SUMMARY AND IMPLICATIONS
The combined findings of Hall et al. (2012) and those of Hall et al. (2000, 2001) suggest that the properties of haphazard samples, whether chosen from control listings or from the actual population, are likely to differ from those of random samples. Subconscious effort minimization and diversification behaviors, coupled with visual perception artifacts, yield samples that violate requirements for independence and equal selection probability. These violations, in turn, are likely to produce biased error projections with difficult to discern risk properties. Although widely used and specifically identified in audit standards as a sampling technique that can be employed to obtain a representative sample, haphazard sampling may not be a reliable substitute for random sampling. As demonstrated by the infamous McKesson & Robbins case (Barr and Galpeer 1987; Bealing et al. 1996), the use of a professionally sanctioned but deficient audit procedure brings increased risk of audit failure, legal liability, and regulatory scrutiny.

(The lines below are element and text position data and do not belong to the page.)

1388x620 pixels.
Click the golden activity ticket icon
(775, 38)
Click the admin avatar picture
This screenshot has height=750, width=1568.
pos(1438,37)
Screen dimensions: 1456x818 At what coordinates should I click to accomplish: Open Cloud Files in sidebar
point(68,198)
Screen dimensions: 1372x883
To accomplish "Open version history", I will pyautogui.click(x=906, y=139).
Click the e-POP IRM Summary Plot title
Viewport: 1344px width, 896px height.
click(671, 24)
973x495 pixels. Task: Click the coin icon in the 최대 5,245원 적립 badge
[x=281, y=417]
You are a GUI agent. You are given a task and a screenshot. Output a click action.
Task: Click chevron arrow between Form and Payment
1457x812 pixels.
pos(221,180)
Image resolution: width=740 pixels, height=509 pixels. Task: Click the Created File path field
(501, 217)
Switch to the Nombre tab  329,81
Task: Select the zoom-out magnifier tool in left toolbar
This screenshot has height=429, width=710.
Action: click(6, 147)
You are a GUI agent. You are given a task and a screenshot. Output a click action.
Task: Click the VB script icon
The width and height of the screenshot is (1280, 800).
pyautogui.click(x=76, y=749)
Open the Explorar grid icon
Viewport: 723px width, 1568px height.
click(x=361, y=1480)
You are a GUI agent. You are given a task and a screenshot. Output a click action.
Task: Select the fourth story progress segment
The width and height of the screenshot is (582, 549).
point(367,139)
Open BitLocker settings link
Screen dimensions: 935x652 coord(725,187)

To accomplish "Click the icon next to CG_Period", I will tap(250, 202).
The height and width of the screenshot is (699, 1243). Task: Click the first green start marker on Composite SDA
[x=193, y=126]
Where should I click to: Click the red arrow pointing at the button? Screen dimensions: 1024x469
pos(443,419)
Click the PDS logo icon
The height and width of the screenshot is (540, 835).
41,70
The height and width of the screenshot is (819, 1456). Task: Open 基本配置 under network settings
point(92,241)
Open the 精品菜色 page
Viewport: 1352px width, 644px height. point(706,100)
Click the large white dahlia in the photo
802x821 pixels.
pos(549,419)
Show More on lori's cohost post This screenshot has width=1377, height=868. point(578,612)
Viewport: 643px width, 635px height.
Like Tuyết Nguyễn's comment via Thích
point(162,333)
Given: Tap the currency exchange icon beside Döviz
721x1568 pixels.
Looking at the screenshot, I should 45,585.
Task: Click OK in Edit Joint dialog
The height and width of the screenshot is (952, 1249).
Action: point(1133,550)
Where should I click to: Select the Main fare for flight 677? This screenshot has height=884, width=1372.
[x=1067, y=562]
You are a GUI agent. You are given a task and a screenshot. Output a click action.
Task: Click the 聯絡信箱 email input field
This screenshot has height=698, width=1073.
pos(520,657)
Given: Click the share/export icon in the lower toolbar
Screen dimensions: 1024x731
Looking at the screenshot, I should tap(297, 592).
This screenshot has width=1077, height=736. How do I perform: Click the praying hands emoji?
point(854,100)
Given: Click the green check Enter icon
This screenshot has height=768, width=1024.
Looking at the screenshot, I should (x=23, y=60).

In some audit circumstances, statistical methods are impractical because of cost or an inability to meet technical requirements (see, Wilburn 1984, 17; Guy et al. 1998, 150; AICPA 2012, 15). For example, statistical methods generally are not cost effective when auditing small populations. Statistical methods also may be impractical when the audit objective is to test for completeness. For these situations, despite their potential weaknesses, reliance on nonstatistical methods may be necessary. When auditors use nonstatistical techniques, they should undertake and document debiasing efforts. One debiasing procedure in current use, increasing sample size to reduce haphazard sampling selection bias, has been shown to provide a small reduction in selection bias (Hall et al. 2001). Another debiasing strategy is to avoid both: (1) always starting the selection process on the first page of control listings, and (2) proceeding through control listings in a serial fashion. Research aimed at the development of additional debiasing procedures appears warranted. Providing auditors with formal training in debiasing procedures and feedback regarding sample quality should be undertaken where feasible.
Currently, audit standard-setting bodies sanction the use of haphazard sampling but do not provide guidance for discerning when it can be expected to yield a representative sample. Guidance on this issue would be beneficial, and might include consideration of auditor training in debiasing techniques, monetary coverage provided by a census stratum of individually significant items, and prior auditor knowledge of the underlying population. Other factors that might bear upon the decision to use haphazard sampling include the feasibility of random sampling, materiality of the audit area, expected error relative to tolerable error, and acceptable sampling risk.
The samples selected by audit seniors overrepresented inventory items with larger numeric counts by approximately 10 percent. However, with a p-value of approximately 0.12, the statistical test for selection bias was inconclusive.
The authors thank the participating Big 4 firm for providing access to its audit personnel, and numerous academic colleagues who commented on prior versions of the published paper.